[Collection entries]
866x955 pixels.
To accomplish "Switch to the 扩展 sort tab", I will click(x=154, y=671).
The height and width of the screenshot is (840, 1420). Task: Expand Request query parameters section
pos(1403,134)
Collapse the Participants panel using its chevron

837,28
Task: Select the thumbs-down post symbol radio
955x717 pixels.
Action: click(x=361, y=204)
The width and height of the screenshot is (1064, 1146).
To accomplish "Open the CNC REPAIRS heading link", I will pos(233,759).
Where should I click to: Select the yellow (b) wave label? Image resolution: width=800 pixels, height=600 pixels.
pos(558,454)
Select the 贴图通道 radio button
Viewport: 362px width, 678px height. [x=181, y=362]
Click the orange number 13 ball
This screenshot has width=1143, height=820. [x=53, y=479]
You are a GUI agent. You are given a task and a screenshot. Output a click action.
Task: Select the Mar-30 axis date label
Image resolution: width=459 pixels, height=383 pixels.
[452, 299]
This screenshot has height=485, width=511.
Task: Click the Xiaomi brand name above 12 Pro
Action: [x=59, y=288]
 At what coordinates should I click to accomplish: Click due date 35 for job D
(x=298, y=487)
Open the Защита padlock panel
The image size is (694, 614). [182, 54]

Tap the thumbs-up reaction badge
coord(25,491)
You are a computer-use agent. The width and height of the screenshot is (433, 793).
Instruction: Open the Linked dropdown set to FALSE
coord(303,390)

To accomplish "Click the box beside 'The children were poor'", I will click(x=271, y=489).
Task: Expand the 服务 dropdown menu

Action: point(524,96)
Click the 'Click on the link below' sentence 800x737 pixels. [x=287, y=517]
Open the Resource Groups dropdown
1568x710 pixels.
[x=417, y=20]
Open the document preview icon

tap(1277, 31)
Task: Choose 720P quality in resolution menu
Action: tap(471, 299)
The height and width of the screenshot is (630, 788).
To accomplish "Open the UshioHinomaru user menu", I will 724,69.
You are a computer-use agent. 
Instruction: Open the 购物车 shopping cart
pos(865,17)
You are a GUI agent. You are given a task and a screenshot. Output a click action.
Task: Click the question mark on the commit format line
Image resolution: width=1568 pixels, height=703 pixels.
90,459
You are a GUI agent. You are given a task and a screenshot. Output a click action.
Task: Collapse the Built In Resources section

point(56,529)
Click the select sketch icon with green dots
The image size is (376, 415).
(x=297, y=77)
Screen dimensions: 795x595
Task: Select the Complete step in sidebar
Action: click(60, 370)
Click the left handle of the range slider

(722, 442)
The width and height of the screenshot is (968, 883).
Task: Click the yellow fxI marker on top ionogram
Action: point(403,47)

REQUIREMENT
From the data above, output only the lines between the line containing "Task: Expand the 服务 dropdown menu" and the line containing "Click the select sketch icon with green dots", inclusive, exactly as written.

RESPONSE BOX
Task: Expand the 服务 dropdown menu

Action: point(524,96)
Click the 'Click on the link below' sentence 800x737 pixels. [x=287, y=517]
Open the Resource Groups dropdown
1568x710 pixels.
[x=417, y=20]
Open the document preview icon

tap(1277, 31)
Task: Choose 720P quality in resolution menu
Action: tap(471, 299)
The height and width of the screenshot is (630, 788).
To accomplish "Open the UshioHinomaru user menu", I will 724,69.
You are a computer-use agent. 
Instruction: Open the 购物车 shopping cart
pos(865,17)
You are a GUI agent. You are given a task and a screenshot. Output a click action.
Task: Click the question mark on the commit format line
Image resolution: width=1568 pixels, height=703 pixels.
90,459
You are a GUI agent. You are given a task and a screenshot. Output a click action.
Task: Collapse the Built In Resources section

point(56,529)
Click the select sketch icon with green dots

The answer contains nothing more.